Cães terão coleira especial para combater doença

Cidades do interior de São Paulo estão instalando coleiras especiais nos cães para combater a leishmaniose visceral americana, doença que matou mais de 60 pessoas desde 2010 no Estado. Em Votuporanga, cinco mil cães já receberam as coleiras. A doença infectou 27 pessoas e matou quatro na cidade no ano passado. Em 2014, segundo a vigilância epidemiológica, 266 casos foram notificados e 94 contraíram a doença. Todos os anos, milhares de cães contaminados pela doença são sacrificados.

CHICO SIQUEIRA, ESPECIAL PARA AE, Agência Estado

26 de fevereiro de 2014 | 17h57

No total, cerca de 30 mil cães devem receber as coleiras em Votuporanga. Com repelentes, elas têm objetivo de afastar o mosquito palha ou birigui, vetor da leishmania, o protozoário transmissor que tem no cão o hospedeiro da doença, que é transmitida às pessoas também pela picada do mosquito.

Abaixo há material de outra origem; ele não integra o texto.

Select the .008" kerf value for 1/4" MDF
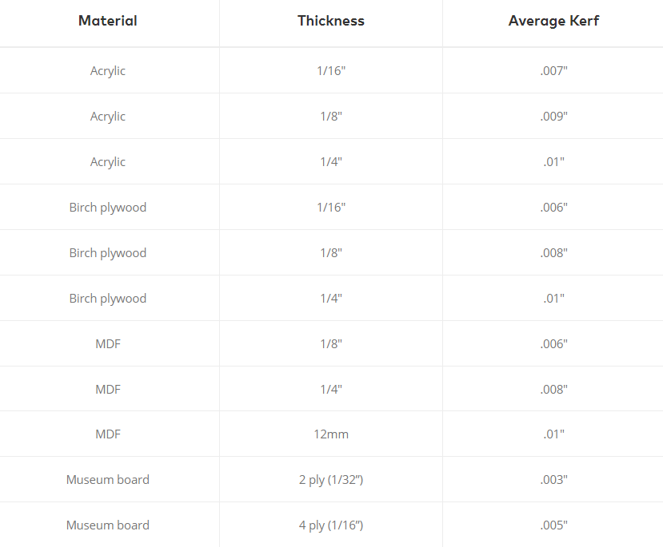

A doença é crônica, caracterizada por febre, perda de peso, aumento do volume do fígado e baço, infecções, anemia e outros sintomas. Leva à morte em mais de 90% dos casos se não for tratada.

Além de Votuporanga, a cidade de Jales também vai colocar coleiras nos cães para tentar controlar a doença. Lá, outras quatro pessoas morreram em consequência da leishmaniose visceral.